On accusait le jeune prince de sympathiser avec les carbonari, voire de leur être affilié. En réalité, il partageait seulement, comme l’élite des jeunes nobles de son âge, l’espoir de voir l’Italie libérée du joug de l’étranger et maîtresse de son destin. Aussi, lorsque, le 10 mars 1821, éclata un mouvement insurrectionnel auquel l’avait gagné quelques jours plus tôt le comte Santorre di Santarosa (1783-1825), chef de l’entreprise, nomma-t-il ce dernier ministre de la Guerre dans le cabinet en formation et accepta-t-il de promulguer la Constitution espagnole de 1812, comme le souhaitaient les révolutionnaires, sous la réserve de l’approbation du roi Charles-Félix, qui se trouvait à Modène.

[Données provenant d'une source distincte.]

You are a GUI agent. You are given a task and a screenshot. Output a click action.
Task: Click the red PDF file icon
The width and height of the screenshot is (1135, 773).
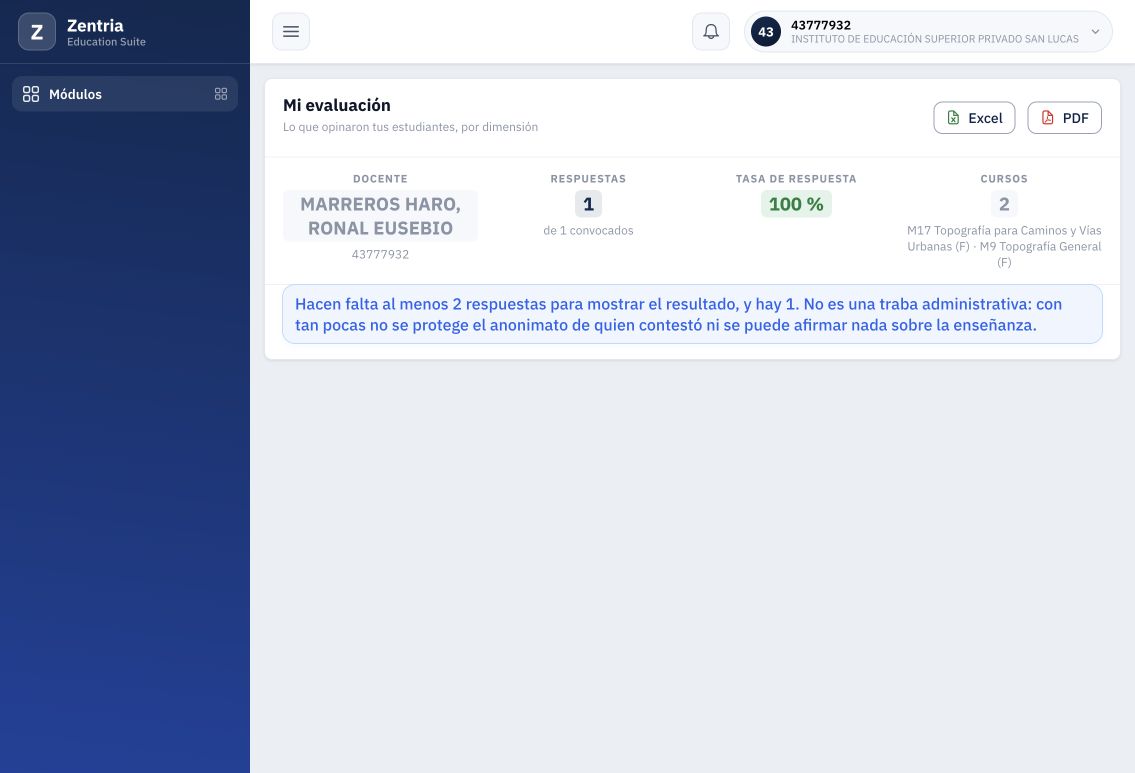coord(1047,118)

Ce geste révélait son inexpérience. En réalité, cette Constitution ne laissait au roi que de faibles pouvoirs, et il était impensable qu’un monarque absolutiste comme Charles-Félix hésitât un instant à la rejeter. Aussi bien l’ordre vint-il de Modène, qui déclarait nulle toute innovation au régime antérieur à l’insurrection et ordonnait au régent de rejoindre à Novare les forces chargées de soumettre les rebelles. Ceux-ci avaient pu, en effet, soulever quelques régiments, que les Autrichiens, campés de l’autre côté du Tessin, n’eurent aucune peine à mettre en déroute le 8 avril. Entre-temps, Charles-Albert s’était rendu lui-même au quartier général autrichien, où il avait essuyé les compliments ironiques des chefs de l’armée ennemie, et de là à Florence auprès du grand-duc, son beau-père. La plupart des conjurés avaient réussi à gagner l’étranger.

Une intrigue s’était nouée dans les milieux dévoués à l’Autriche pour écarter du trône, avec Charles-Albert, la branche de Savoie-Carignan au profit de François IV, duc de Modène, gendre de Victor-Emmanuel Ier. Pour cela, il eût fallu abolir en Sardaigne la loi salique. Charles-Félix s’y refusa, soutenu par la France et la Russie, et Charles-Albert acheva de se blanchir aux yeux des chefs de la Sainte-Alliance en allant combattre sans joie — il chercha en vain la mort lors de la prise du fort de Trocadero — les constitutionnels espagnols (1823). En 1824, il rentra au Piémont. Charles-Félix lui avait pardonné, mais le tint toujours à l’écart du pouvoir jusqu’à ce qu’il lui succédât en 1831.

Le caractère de Charles-Albert est resté longtemps une énigme. De bonne heure, l’esprit chrétien inspira ses actes, soit pour rechercher le bien de ses sujets tel qu’il l’apercevait, soit pour pardonner à ses ennemis, ou bien pour réaliser l’union au service de la patrie, même avec les hommes d’opinions contraires aux siennes, pourvu qu’ils ne fussent pas notoirement ennemis de toute religion. Son irrésolution venait d’une excessive défiance de lui-même. Par ailleurs, sa vie privée s’enfonçait dans un ascétisme qui ne cessa d’aller croissant jusqu’à la fin de son existence.